According to an embodiment of the present invention, the second processing sub-module includes a first determination unit, a second determination unit, a third generation unit, and a fourth generation unit. The first determining unit is used for determining the statistical values of K gait parameters; the second determining unit is used for determining K difference values between the statistic value and the K gait parameters; the third generating unit is used for responding to K differences which are smaller than or equal to a preset difference threshold value and generating a second abnormal detection result which indicates that gait parameters are free from abnormal conditions; the fourth generation unit is used for generating a second abnormality detection result representing the abnormal condition of the gait parameter in response to the K differences being greater than a predetermined difference threshold.
The second detection module 1220 further includes a first transmission sub-module and a second transmission sub-module according to an embodiment of the present invention. The first sending submodule is used for responding to the first abnormal detection result and the second abnormal detection result to represent that the gait parameters have no abnormal condition, and sending the gait parameters to the server so that the server can store the gait parameters; the second sending submodule is used for responding to at least one of the first abnormal detection result and the second abnormal detection result to represent that the gait parameter has an abnormal condition, sending an information acquisition request to the wearable device to acquire walking information corresponding to the gait parameter with the abnormal condition, which is cached by the wearable device, and sending the walking information corresponding to the gait parameter with the abnormal condition to the server so that the server can store the walking information corresponding to the gait parameter with the abnormal condition.

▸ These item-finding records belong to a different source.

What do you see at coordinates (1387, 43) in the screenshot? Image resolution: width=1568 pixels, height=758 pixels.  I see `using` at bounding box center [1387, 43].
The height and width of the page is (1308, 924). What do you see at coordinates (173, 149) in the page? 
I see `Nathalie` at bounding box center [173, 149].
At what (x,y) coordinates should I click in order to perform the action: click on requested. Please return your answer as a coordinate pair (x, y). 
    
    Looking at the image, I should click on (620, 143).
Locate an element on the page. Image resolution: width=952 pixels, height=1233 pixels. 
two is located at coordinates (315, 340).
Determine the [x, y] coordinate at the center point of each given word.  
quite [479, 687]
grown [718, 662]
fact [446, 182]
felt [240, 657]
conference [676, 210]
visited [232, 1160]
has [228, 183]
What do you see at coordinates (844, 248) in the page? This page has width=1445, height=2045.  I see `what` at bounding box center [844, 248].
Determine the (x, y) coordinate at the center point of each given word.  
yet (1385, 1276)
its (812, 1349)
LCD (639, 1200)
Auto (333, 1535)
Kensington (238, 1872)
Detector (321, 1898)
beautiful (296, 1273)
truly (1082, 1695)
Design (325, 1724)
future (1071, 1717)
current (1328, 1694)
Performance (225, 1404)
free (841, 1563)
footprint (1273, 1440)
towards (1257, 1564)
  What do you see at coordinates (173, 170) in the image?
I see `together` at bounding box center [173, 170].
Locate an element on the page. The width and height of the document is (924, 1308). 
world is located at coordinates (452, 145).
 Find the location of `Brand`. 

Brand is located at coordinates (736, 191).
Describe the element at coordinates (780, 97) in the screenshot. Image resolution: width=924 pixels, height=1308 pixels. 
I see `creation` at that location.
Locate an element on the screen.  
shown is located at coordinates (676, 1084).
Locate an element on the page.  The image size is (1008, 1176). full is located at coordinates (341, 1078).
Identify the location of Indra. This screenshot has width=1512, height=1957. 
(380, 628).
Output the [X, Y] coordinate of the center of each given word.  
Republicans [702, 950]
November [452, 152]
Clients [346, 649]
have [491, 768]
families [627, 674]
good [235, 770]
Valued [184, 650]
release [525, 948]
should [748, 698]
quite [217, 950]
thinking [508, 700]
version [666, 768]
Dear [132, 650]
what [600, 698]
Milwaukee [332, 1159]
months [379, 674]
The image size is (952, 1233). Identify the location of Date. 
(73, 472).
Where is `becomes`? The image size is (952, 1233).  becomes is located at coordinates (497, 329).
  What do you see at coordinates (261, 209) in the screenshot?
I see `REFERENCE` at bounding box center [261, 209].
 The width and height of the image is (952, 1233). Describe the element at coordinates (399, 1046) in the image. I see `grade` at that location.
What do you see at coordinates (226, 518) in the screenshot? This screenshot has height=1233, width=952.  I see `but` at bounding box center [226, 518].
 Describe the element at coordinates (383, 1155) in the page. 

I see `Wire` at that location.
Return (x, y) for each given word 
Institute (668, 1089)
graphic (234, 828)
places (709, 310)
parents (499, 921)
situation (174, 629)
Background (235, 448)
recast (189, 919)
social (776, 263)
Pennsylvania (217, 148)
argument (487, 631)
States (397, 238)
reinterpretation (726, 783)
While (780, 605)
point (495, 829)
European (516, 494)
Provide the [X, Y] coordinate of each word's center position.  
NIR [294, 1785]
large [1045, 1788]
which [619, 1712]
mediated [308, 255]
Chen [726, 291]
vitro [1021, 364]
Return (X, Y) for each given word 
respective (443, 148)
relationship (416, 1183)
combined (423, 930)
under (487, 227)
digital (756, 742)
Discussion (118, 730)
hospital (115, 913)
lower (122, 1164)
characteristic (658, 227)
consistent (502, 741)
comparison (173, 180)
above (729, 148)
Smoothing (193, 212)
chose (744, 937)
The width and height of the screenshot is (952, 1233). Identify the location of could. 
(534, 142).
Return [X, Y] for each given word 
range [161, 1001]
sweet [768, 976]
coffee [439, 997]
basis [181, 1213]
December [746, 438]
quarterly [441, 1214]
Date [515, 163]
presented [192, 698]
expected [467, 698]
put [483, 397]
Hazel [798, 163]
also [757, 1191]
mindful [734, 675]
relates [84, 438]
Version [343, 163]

Any of the plurality of modules of the receiving module 1210 and the second detecting module 1220 may be combined in one module or any of the plurality of modules may be split into a plurality of modules according to an embodiment of the present invention. Alternatively, at least some of the functionality of one or more of the modules may be combined with at least some of the functionality of other modules and implemented in one module. According to embodiments of the invention, at least one of the receiving module 1210 and the second detecting module 1220 may be implemented at least partially as a hardware circuit, such as a Field Programmable Gate Array (FPGA), a Programmable Logic Array (PLA), a system on a chip, a system on a substrate, a system on a package, an Application Specific Integrated Circuit (ASIC), or in hardware or firmware in any other reasonable way of integrating or packaging the circuits, or in any one of or a suitable combination of three of software, hardware and firmware. Alternatively, at least one of the receiving module 1210 and the second detecting module 1220 may be at least partially implemented as a computer program module, which when executed may perform the corresponding functions.
Fig. 13 shows a block diagram of an electronic device adapted to implement the gait information processing method according to an embodiment of the invention.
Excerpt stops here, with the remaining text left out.